While Reserve Bank Governor Alan Bollard did not raise interest rates yesterday, his swarm of increases over the past two years will come home to roost for thousands of homeowners whose fixed-rate mortgages come up for renewal this year.
However, they may be getting off lightly, as a ready supply of relatively cheap money and competition among banks has taken some of the sting out of Bollard's punishment.
The BNZ general manager of personal financial services, Blair Vernon, said a "quite staggering" 41 per cent of fixed-rate mortgages were due to mature this year.
Most of those were fixed two years ago, 24 months being the term of preference for many.
Vernon said most homeowners who fixed for two years in 2004 would have fixed at a rate around the 6 per cent or, on average, around 7 per cent.

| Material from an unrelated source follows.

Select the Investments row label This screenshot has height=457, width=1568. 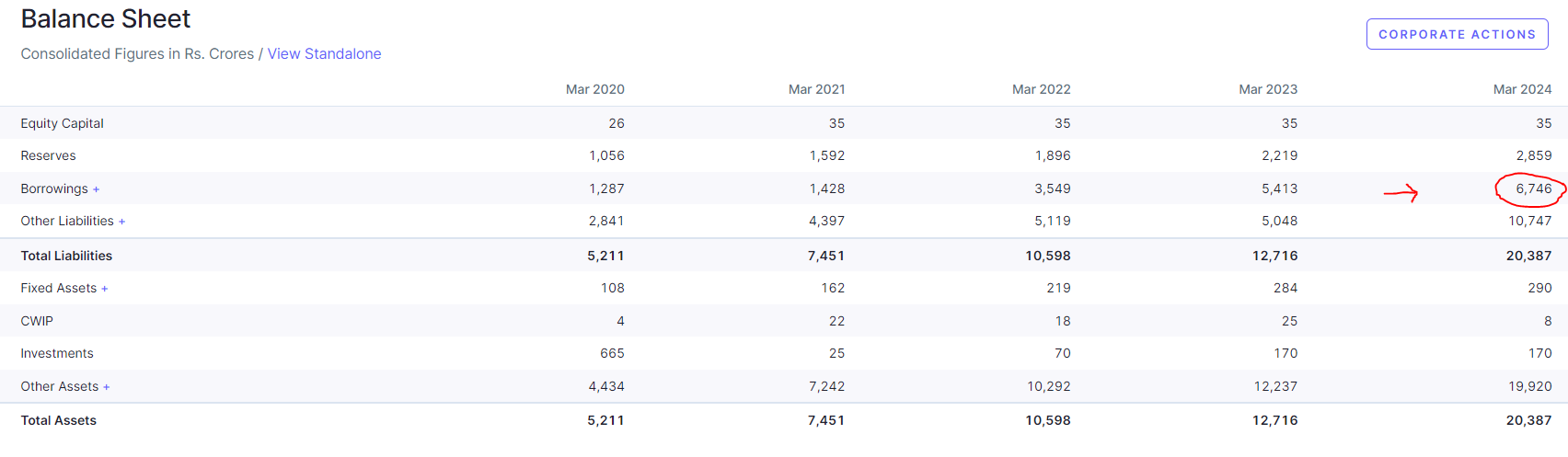(x=57, y=353)
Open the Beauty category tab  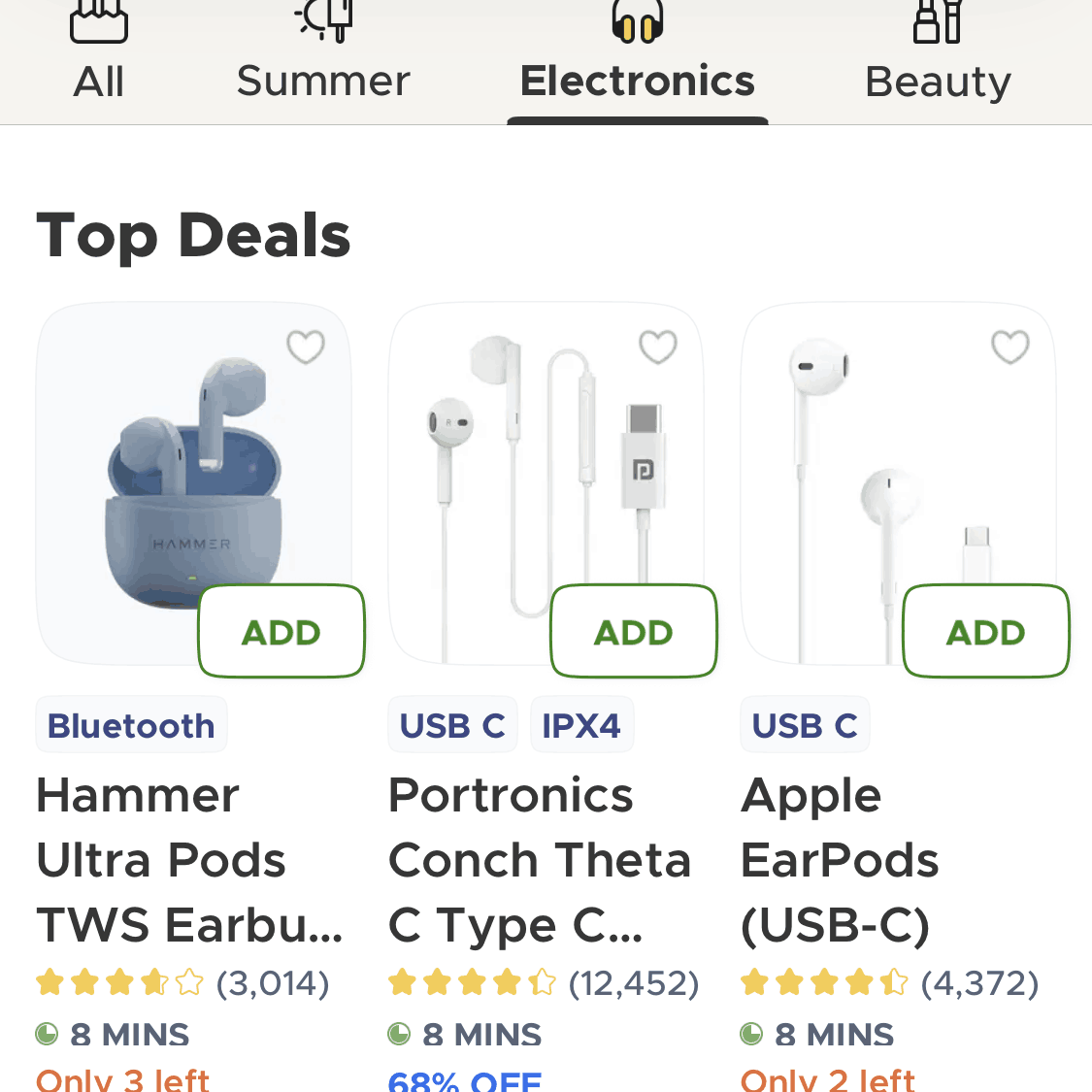click(938, 58)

Since early 2004, the Reserve Bank has raised the official cash rate nine times.
"If you're coming back on the market now, you're facing at least a 1 per cent hit in interest. That makes for an interesting challenge in making sure you've accommodated for that."
The four major banks now have two-year rates of 8.15 per cent, apart from the BNZ, which offers 7.99 per cent.

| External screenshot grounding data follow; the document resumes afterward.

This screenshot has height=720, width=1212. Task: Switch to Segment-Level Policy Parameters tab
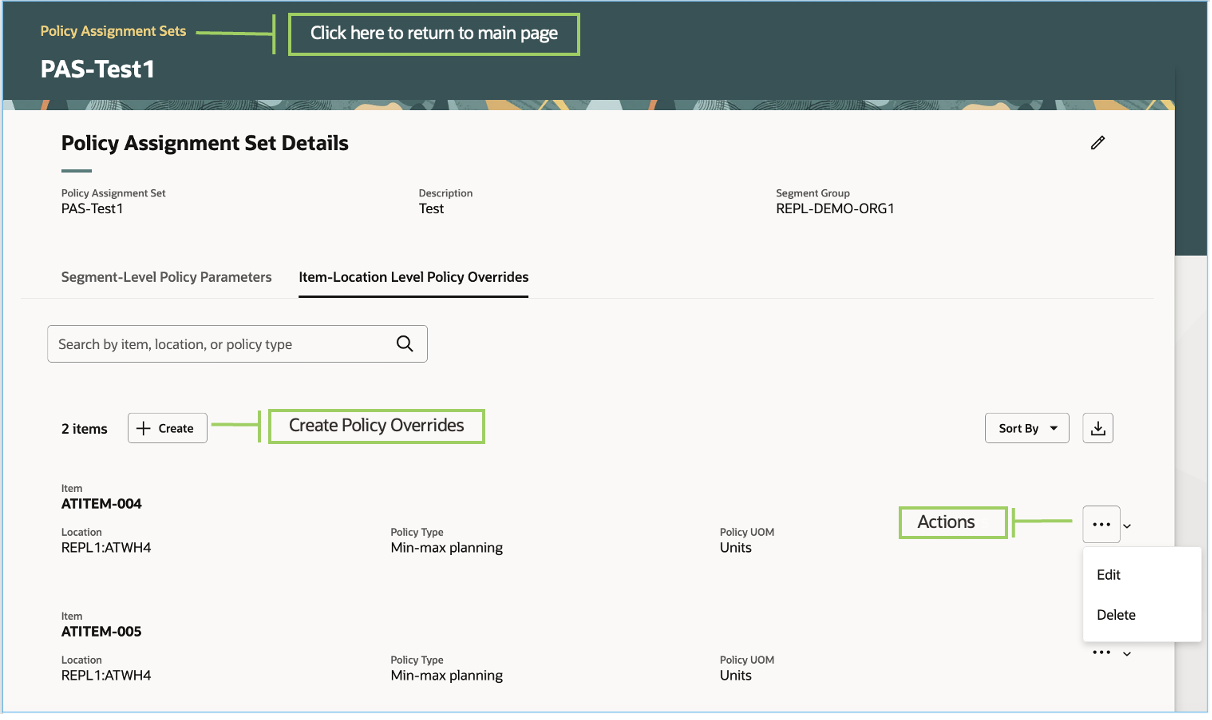(x=166, y=277)

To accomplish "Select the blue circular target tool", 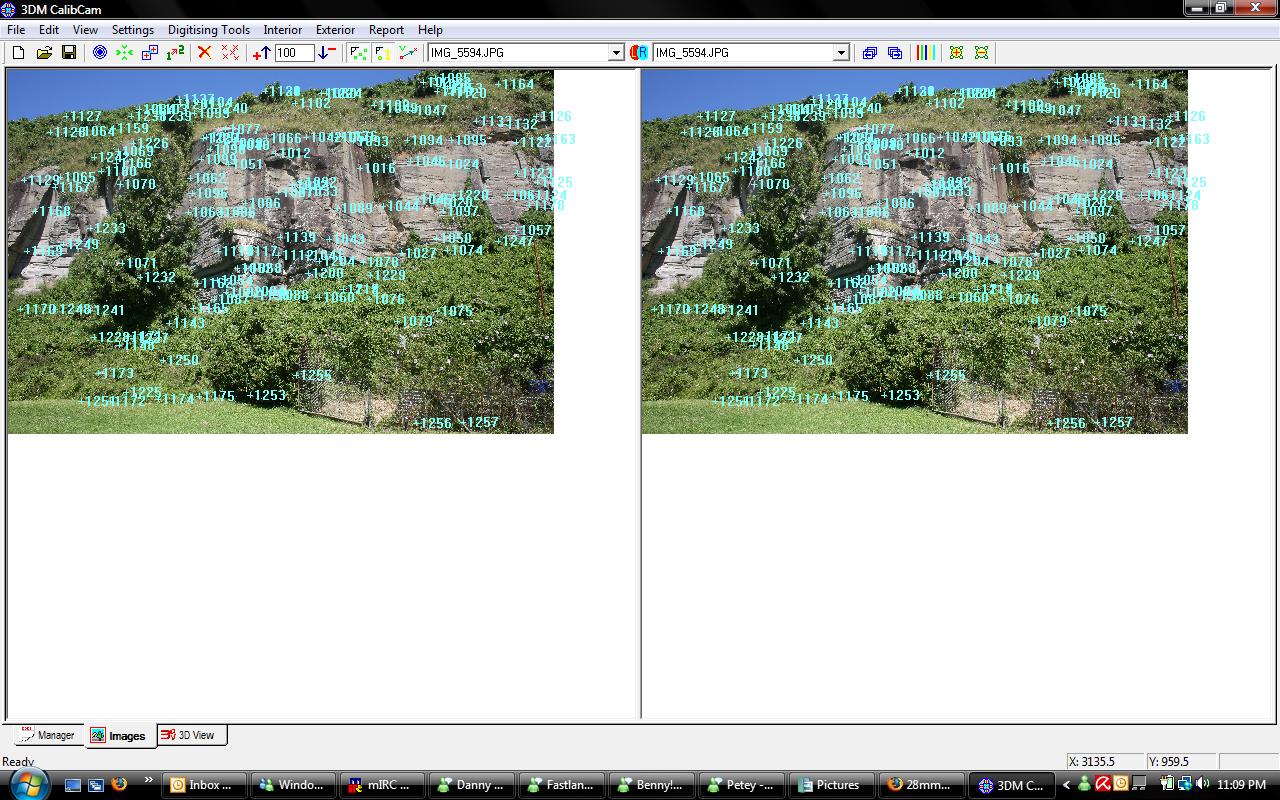I will pos(100,53).
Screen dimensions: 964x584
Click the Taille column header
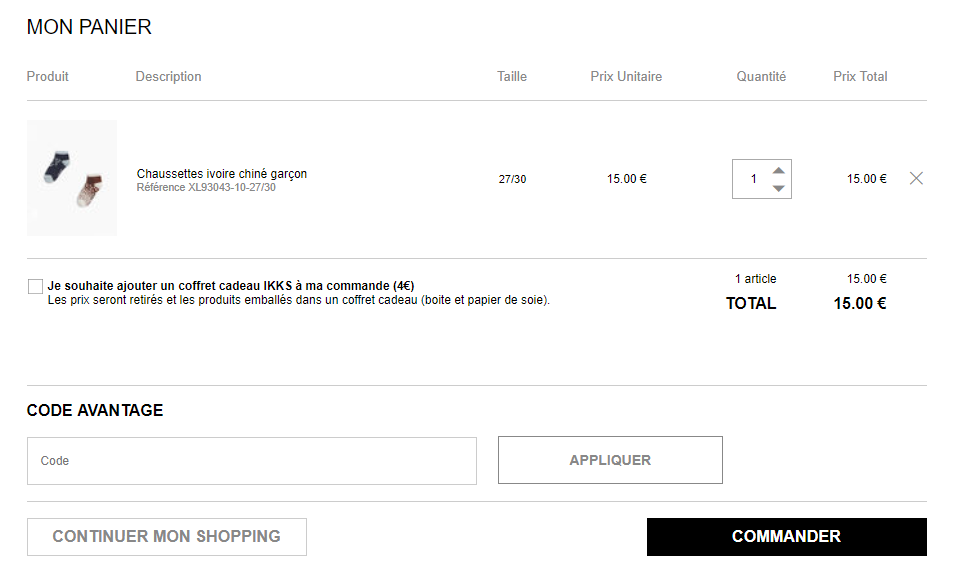click(512, 76)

According to banks' online calculators, weekly payments on a $250,000, 25-year mortgage at 7 per cent would be about $407, rising to about $445 at 8 per cent.
If a person gambled on Bollard cutting rates over the next few months and opted for a floating rate, the weekly payment would be about $505 at the present 9.55 per cent offered by the major banks.
But David Chaston, publisher of interest.co.nz, said homeowners refixing their mortgages this year were getting off comparatively lightly.
He said Bollard's nine increases in two years had not affected fixed-mortgage rates as much as he might have hoped.
A 100-basis point increase in the interest rate was "not the sort of pain that Dr Bollard is hoping to impose on people in this market" as he sought to contain inflation by reining in the boisterous housing market.
That was because the wholesale price of money on international interest rate swap markets used to fund fixed-rate mortgages fell recently and because of the intense competition among banks for fixed-rate business.
People have embraced fixed-rate mortgages in recent years, attracted by lower interest and the certainty they provide. Five years ago, 60 per cent of mortgage debt was at fixed rates. Today that is about 80 per cent and Vernon said up to 90 per cent of new business was in fixed-rate offerings.
The estimated $36.5 billion worth of fixed-rate mortgages up for renewal this year "makes for a contestable and competitive market", he said.
"I think that's good for people who've got home loans maturing. They are going to be in a situation where they want to search for the best offer.
"We see the next 12 months as fascinating in the sheer volume of mortgages that are going to mature and the competitive environment."